Aim of the task: Take every line in the entries that includes the word "Pocket" and copy it.

Saved entries:
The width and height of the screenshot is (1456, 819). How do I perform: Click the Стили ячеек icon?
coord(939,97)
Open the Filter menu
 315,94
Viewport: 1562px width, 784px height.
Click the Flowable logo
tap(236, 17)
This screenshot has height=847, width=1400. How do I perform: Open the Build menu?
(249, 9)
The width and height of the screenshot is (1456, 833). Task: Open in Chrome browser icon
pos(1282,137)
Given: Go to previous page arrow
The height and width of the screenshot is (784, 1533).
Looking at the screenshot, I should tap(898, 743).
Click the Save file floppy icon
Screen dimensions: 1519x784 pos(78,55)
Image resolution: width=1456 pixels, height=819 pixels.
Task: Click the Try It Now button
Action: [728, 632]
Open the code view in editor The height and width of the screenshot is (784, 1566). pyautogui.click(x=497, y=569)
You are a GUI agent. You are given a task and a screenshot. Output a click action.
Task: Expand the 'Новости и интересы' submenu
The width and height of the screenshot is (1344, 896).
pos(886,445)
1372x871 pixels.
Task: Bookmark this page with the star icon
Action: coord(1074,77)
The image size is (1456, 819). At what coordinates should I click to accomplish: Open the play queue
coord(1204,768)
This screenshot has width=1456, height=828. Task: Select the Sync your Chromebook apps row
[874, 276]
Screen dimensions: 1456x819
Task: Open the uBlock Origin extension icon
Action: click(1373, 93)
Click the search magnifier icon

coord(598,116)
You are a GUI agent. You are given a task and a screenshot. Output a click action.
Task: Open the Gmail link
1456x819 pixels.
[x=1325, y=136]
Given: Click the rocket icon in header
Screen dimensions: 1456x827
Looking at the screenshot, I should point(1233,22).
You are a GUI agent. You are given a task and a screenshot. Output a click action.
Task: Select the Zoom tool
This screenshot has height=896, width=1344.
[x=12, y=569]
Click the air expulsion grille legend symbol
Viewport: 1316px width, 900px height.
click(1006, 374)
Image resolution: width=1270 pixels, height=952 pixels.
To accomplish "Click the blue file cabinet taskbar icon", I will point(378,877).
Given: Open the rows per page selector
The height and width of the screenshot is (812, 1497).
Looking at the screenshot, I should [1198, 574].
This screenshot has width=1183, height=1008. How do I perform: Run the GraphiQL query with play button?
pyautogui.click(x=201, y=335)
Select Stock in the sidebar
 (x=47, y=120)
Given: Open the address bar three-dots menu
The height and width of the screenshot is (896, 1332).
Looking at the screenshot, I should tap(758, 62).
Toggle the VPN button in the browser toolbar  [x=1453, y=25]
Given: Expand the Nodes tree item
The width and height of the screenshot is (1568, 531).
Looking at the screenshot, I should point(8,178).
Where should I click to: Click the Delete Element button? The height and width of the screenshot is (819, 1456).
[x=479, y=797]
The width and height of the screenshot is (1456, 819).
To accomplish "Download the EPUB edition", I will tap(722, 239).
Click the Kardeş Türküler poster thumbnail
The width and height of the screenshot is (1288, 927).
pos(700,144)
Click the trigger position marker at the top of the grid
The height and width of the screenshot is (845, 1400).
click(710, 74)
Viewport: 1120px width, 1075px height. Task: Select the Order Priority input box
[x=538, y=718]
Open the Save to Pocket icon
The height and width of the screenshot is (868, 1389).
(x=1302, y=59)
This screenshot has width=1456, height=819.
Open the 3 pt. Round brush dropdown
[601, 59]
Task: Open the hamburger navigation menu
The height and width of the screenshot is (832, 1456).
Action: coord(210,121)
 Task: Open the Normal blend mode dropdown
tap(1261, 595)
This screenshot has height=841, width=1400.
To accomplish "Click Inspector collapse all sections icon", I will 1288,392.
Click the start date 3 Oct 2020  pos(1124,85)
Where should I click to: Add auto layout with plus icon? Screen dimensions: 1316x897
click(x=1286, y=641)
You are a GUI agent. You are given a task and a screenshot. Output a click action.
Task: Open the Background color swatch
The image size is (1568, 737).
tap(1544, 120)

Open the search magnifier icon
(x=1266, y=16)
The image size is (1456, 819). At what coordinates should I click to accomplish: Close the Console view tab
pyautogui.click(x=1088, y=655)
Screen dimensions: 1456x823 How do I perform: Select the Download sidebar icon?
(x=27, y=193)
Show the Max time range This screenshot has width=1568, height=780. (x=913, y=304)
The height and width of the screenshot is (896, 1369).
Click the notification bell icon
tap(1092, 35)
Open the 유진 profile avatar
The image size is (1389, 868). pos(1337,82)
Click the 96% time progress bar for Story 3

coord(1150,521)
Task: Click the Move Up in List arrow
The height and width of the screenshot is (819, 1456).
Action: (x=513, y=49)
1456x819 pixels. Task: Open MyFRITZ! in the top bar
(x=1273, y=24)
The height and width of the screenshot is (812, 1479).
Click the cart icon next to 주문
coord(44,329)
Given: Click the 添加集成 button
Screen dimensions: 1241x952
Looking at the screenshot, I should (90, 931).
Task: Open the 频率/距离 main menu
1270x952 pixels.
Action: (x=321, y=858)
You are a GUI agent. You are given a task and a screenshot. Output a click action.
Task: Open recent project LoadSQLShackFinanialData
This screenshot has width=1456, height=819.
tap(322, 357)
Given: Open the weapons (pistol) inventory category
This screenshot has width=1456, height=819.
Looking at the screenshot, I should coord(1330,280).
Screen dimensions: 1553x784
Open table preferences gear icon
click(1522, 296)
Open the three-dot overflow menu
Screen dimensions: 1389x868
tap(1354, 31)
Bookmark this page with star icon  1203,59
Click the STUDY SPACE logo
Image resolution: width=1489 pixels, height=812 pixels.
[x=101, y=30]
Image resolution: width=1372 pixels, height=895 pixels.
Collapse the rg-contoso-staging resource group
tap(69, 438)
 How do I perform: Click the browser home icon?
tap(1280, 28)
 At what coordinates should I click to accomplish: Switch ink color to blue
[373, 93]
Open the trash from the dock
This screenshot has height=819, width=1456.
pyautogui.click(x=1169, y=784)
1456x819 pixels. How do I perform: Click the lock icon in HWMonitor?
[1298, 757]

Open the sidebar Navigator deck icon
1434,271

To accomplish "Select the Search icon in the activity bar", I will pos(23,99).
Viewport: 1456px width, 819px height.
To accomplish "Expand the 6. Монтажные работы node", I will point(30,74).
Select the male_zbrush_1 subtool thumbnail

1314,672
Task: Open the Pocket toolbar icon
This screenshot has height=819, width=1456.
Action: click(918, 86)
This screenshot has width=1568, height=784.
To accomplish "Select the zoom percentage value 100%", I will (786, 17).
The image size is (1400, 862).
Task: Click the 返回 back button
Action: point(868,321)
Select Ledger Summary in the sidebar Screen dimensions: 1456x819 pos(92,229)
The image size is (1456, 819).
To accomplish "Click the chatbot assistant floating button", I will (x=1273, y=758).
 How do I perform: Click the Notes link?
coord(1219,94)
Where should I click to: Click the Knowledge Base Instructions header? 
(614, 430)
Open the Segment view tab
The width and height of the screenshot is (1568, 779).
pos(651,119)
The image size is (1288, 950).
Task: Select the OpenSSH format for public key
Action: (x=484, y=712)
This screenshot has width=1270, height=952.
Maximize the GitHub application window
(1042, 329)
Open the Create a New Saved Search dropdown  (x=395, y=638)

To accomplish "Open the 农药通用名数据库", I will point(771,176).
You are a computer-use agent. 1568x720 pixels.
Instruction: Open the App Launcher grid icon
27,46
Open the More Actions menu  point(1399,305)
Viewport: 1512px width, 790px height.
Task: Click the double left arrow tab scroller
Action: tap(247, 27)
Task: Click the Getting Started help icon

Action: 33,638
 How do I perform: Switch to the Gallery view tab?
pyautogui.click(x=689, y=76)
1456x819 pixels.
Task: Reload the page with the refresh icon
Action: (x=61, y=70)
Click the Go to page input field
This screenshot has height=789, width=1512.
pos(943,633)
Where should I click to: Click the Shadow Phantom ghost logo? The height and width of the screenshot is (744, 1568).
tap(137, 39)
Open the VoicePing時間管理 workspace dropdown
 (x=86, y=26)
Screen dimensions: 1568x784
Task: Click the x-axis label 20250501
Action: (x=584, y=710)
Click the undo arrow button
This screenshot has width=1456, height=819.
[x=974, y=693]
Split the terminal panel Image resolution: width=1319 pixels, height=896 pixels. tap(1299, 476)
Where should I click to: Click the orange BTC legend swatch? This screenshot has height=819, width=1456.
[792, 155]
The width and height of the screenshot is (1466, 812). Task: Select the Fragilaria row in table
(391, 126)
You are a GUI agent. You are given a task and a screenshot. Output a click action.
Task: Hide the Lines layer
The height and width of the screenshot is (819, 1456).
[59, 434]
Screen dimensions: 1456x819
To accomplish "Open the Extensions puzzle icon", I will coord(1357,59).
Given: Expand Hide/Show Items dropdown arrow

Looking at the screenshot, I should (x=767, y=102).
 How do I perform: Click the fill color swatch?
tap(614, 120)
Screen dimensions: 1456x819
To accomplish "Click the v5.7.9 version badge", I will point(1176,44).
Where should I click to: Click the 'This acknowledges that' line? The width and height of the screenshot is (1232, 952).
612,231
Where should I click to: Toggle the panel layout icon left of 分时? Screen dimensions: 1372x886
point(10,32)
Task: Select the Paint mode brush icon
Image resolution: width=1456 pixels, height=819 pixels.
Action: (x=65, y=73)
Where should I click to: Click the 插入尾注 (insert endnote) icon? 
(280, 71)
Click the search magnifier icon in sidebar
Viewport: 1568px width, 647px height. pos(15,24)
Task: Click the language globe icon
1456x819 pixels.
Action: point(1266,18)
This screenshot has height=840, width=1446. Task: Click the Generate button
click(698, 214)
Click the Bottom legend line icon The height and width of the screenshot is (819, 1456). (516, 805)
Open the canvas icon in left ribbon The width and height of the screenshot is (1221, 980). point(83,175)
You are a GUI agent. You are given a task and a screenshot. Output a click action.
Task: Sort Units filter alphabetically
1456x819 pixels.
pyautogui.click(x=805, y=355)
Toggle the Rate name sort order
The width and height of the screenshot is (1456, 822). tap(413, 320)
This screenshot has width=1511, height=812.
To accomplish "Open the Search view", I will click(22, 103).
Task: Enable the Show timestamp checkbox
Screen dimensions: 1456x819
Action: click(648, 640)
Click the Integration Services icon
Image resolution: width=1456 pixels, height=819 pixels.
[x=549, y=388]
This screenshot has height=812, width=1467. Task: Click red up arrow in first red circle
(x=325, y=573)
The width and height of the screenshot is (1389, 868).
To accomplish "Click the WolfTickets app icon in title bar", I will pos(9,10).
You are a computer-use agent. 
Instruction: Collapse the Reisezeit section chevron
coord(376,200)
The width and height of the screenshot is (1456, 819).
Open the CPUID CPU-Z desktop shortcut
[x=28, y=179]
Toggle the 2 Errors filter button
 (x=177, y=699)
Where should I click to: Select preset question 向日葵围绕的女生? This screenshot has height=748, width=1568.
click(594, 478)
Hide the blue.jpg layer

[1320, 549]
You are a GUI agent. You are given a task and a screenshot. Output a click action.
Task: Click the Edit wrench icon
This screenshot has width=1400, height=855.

Task answer:
Open the Save to Pocket icon
Task: Open the Pocket toolbar icon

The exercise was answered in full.